Office Remote Code Execution Bugs

Beunruhigend angesichts der Allgegenwärtigkeit von Microsoft Office sind vier Sicherheitslücken für Remotecodeausführung, die diesen Monat in der Produktivitätssuite gepatcht wurden. Betroffen sind Microsoft Word (CVE-2021-28453) und Excel (CVE-2021-28454, CVE-2021-28451) sowie ein vierter Fehler (CVE-2021-28449), der nur für Microsoft Office gelistet ist. Die Updates sind als wichtig eingestuft und wirken sich laut Microsoft auf alle Versionen von Office einschließlich Office 365 aus.

Jay Goodman, Manager of Product Marketing bei Automox, merkt in einem vorbereiteten Patch Tuesday-Kommentar an, dass Microsofts Patch-Runde eine Reihe von Fehlern enthält, die als Remote-Procedure-Call (RPC)-Laufzeit-Remote-Code-Execution-Bugs identifiziert wurden.

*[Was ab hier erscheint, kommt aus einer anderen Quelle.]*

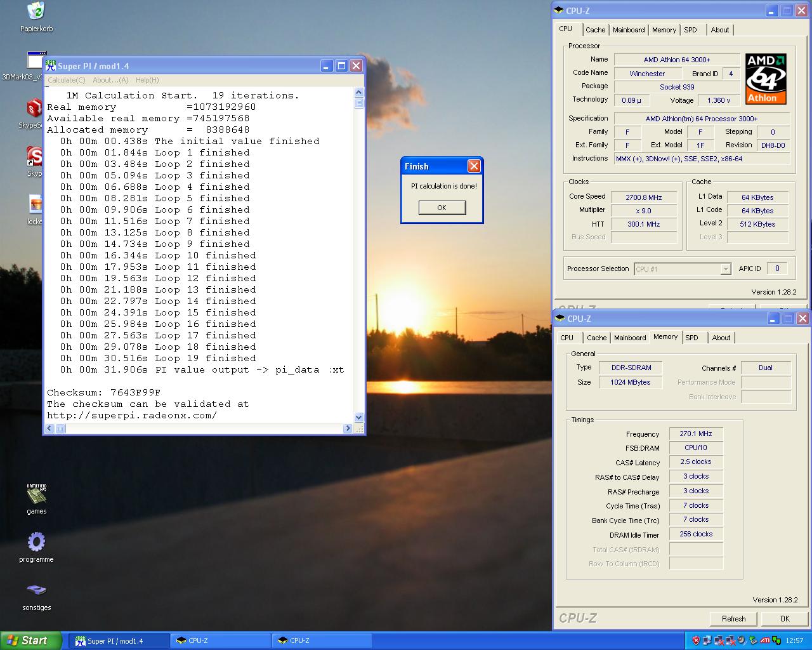812x650 pixels.
Task: Click the system tray clock
Action: 794,641
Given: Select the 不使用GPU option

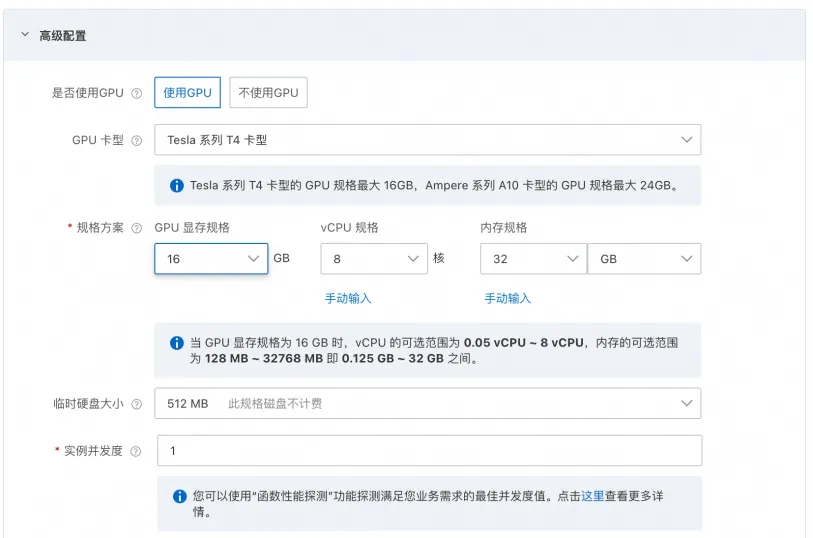Looking at the screenshot, I should [268, 93].
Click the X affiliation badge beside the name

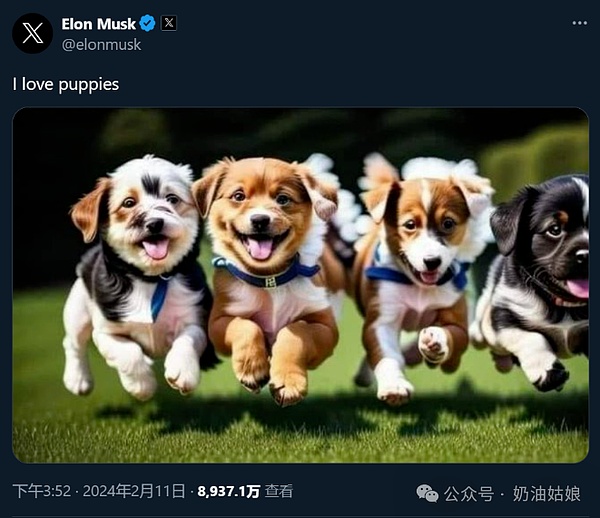click(168, 23)
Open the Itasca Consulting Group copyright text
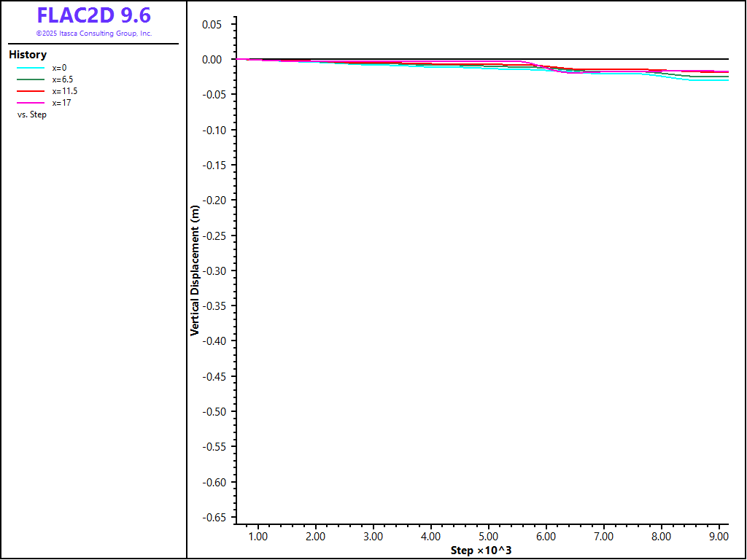Viewport: 747px width, 560px height. point(93,34)
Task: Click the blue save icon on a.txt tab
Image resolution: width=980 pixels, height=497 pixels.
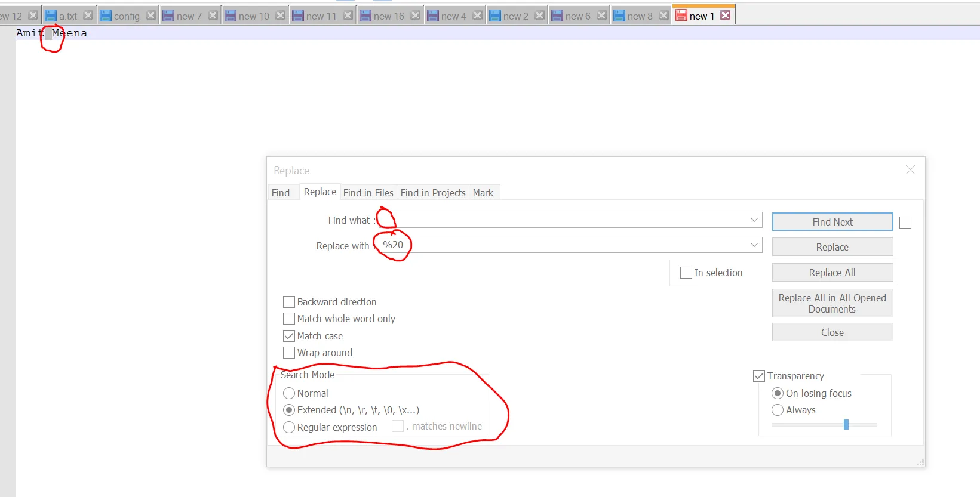Action: pos(51,16)
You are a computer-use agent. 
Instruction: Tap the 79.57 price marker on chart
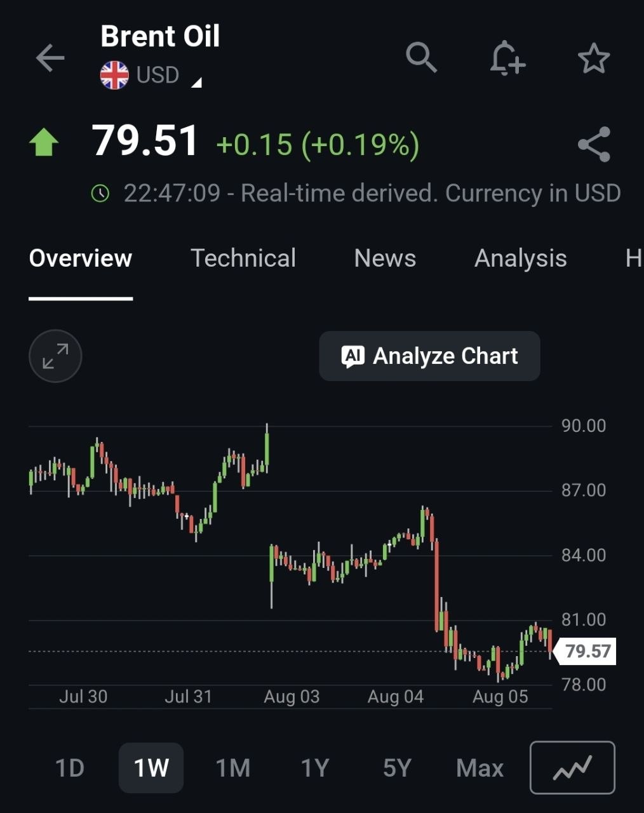586,652
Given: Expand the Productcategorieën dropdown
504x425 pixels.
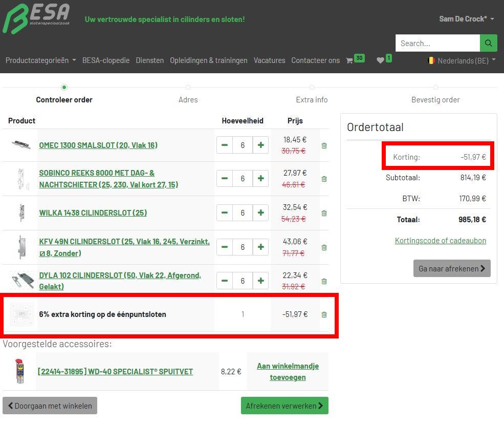Looking at the screenshot, I should click(x=40, y=60).
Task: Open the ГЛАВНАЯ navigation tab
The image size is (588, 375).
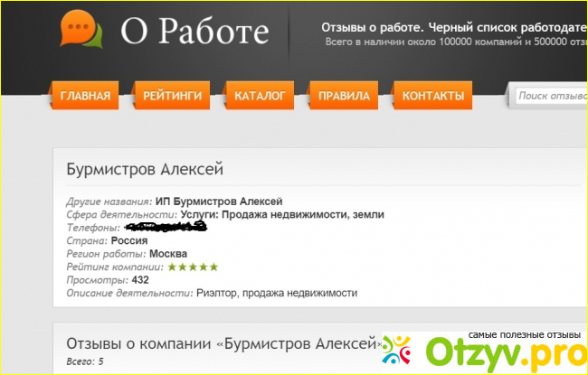Action: (85, 96)
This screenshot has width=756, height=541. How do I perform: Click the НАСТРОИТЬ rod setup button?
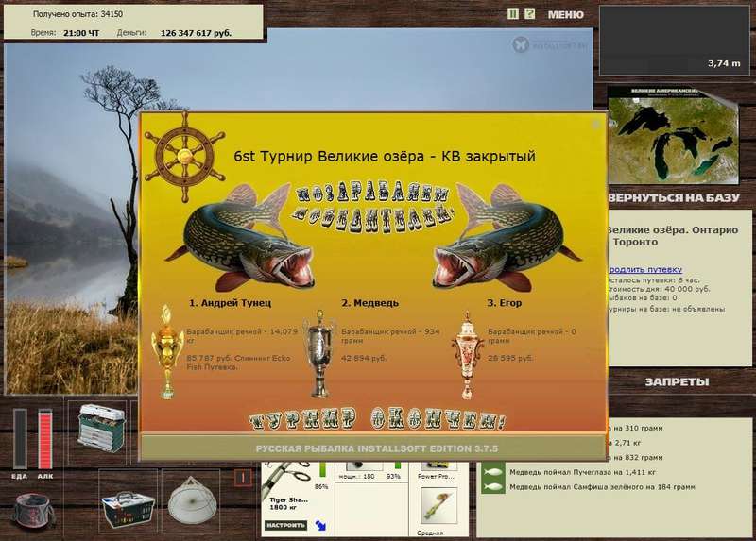coord(286,525)
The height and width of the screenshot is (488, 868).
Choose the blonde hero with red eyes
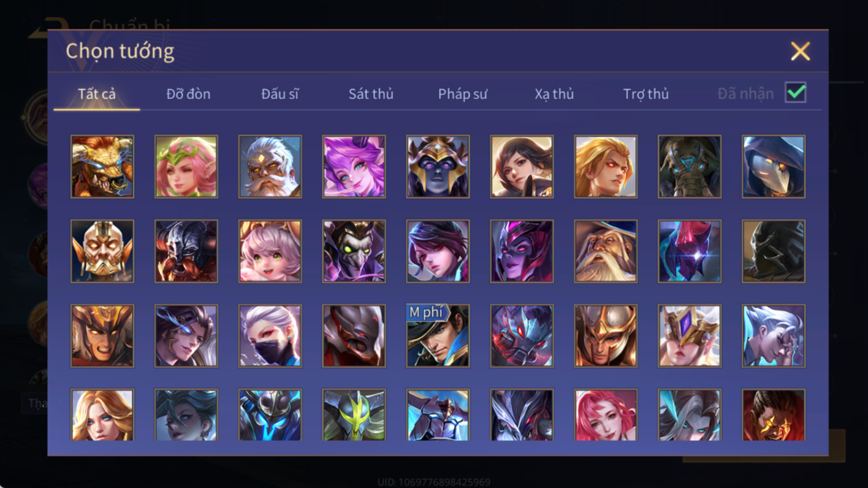(x=606, y=167)
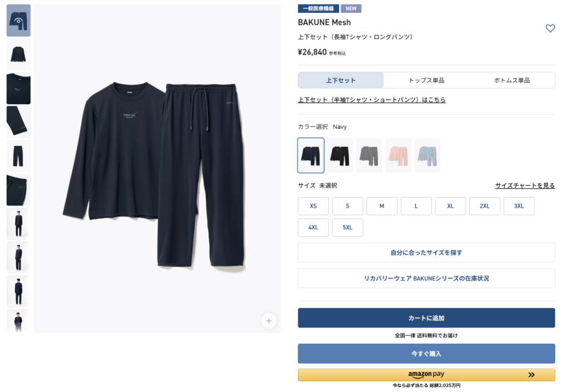
Task: Click the plus zoom icon on product image
Action: point(269,321)
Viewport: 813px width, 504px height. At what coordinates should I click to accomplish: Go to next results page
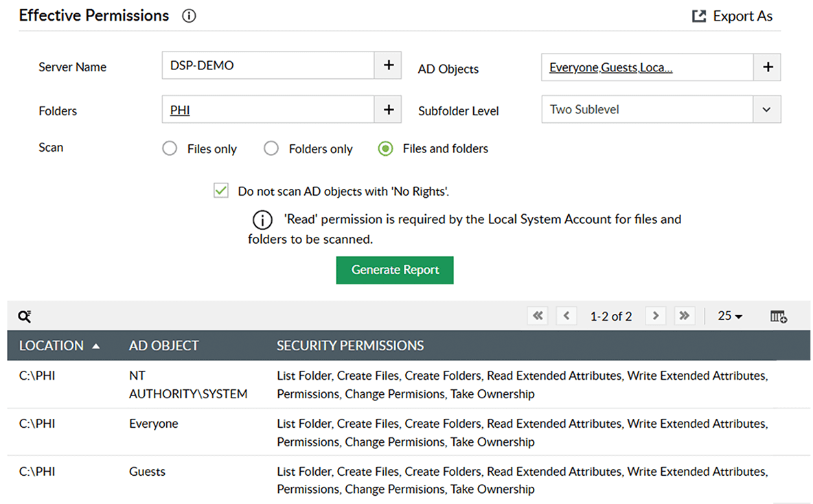656,316
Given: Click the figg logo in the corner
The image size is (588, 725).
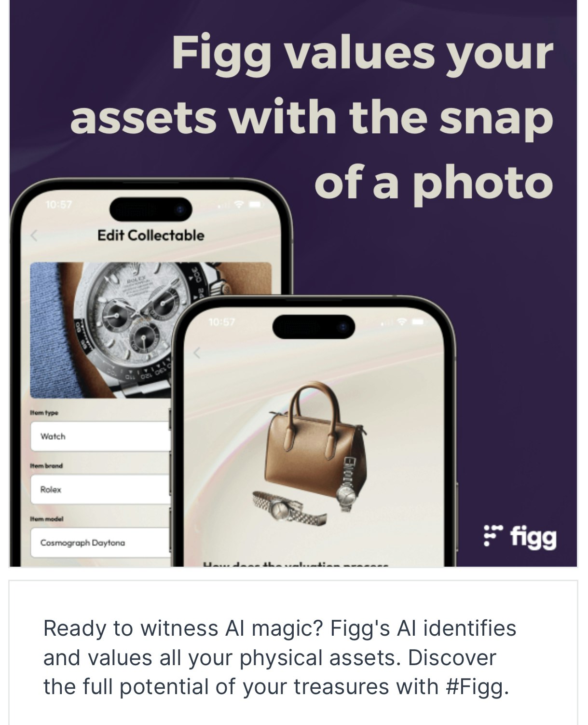Looking at the screenshot, I should (x=520, y=537).
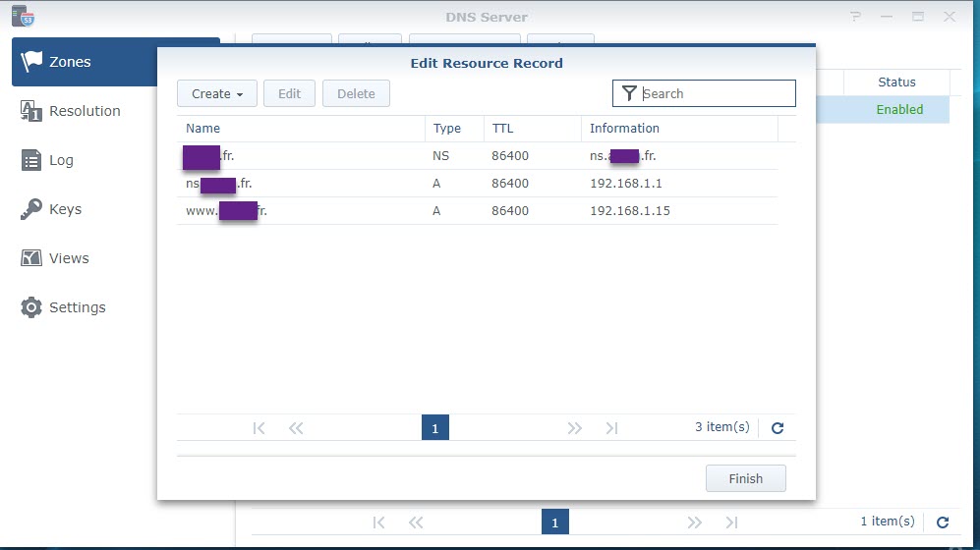Click the filter funnel icon in search box
Image resolution: width=980 pixels, height=550 pixels.
click(629, 93)
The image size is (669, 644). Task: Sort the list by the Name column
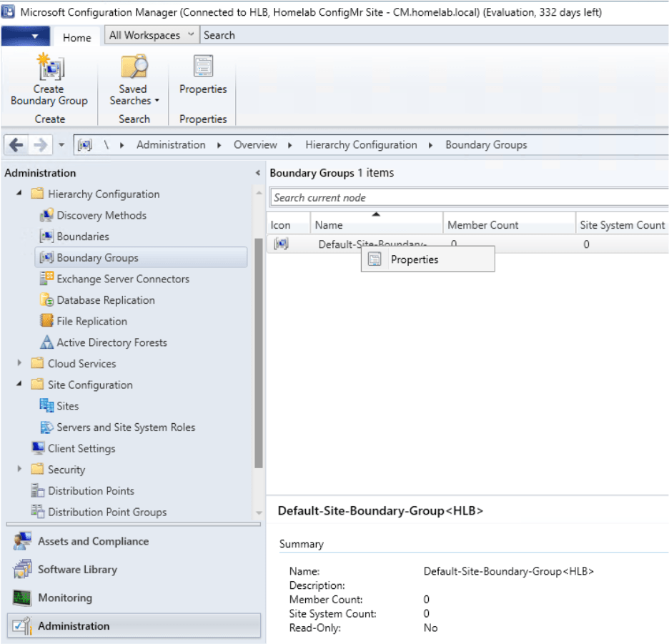pos(329,224)
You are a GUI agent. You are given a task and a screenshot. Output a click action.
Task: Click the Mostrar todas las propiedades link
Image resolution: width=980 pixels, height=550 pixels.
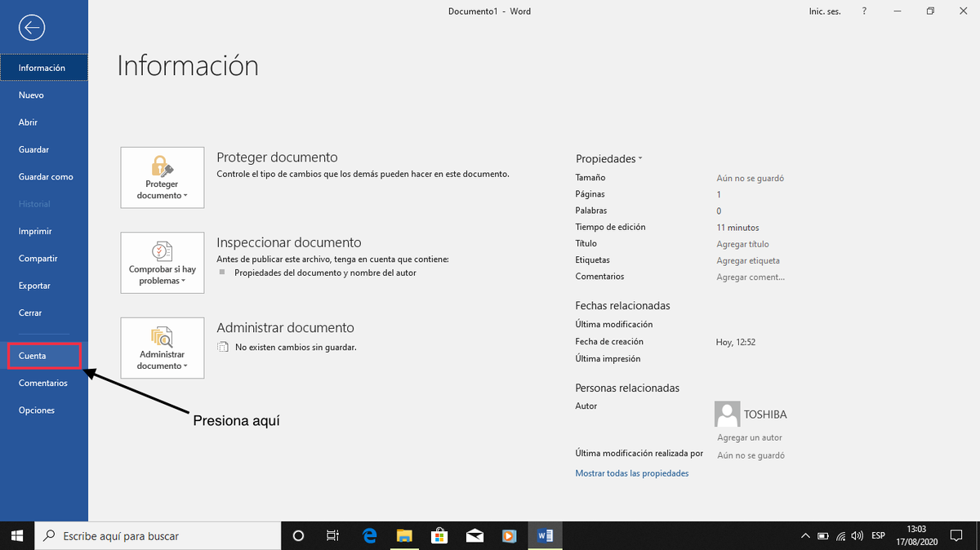631,472
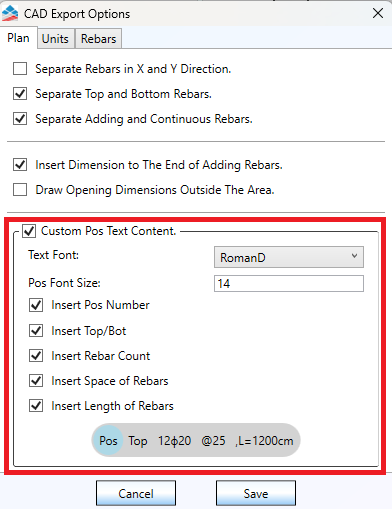Uncheck Insert Space of Rebars
Screen dimensions: 392x509
coord(36,381)
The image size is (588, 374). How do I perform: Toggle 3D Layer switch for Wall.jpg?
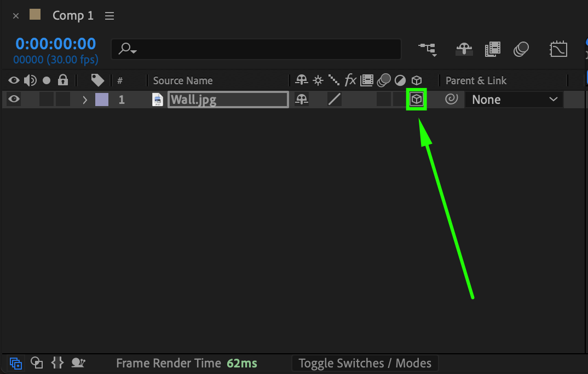416,99
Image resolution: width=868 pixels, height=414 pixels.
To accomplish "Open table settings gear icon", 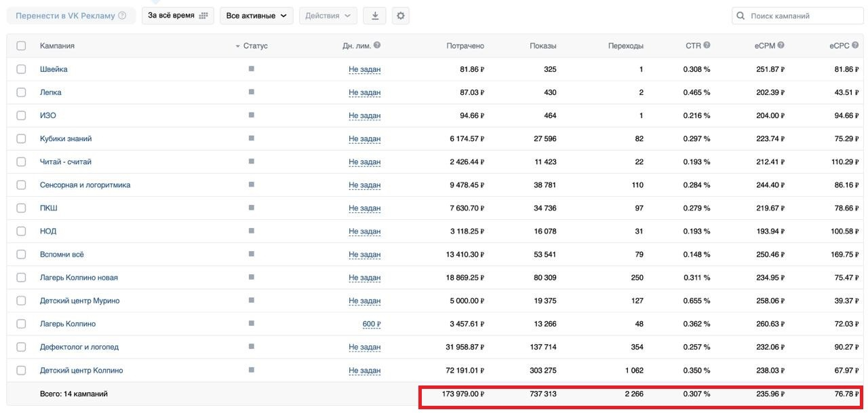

“RPC ist ein Protokoll, das verwendet wird, um einen Dienst von einem Programm anzufordern, das sich auf einem anderen Computer oder Gerät im selben Netzwerk befindet. Die Schwachstellen ermöglichen Remotecodeausführung auf dem Zielsystem”, schreibt Goodman. “Die Schwachstelle kann durch das Senden einer speziell gestalteten RPC-Anfrage ausgenutzt werden. Abhängig von den Benutzerrechten könnte ein Angreifer Programme installieren, Daten ändern oder löschen oder zusätzliche Benutzerkonten mit vollen Benutzerrechten erstellen.”

Microsoft stuft die Schwachstelle als “weniger wahrscheinlich ausnutzbar” ein, es wird jedoch dringend empfohlen, alle RCE-Schwachstellen auf Systemen schnell zu patchen und zu beheben, so Goodman. “Das Belassen von latenten Schwachstellen mit RCE-Exploits kann leicht zu einem sich schneller verbreitenden Angriff führen.”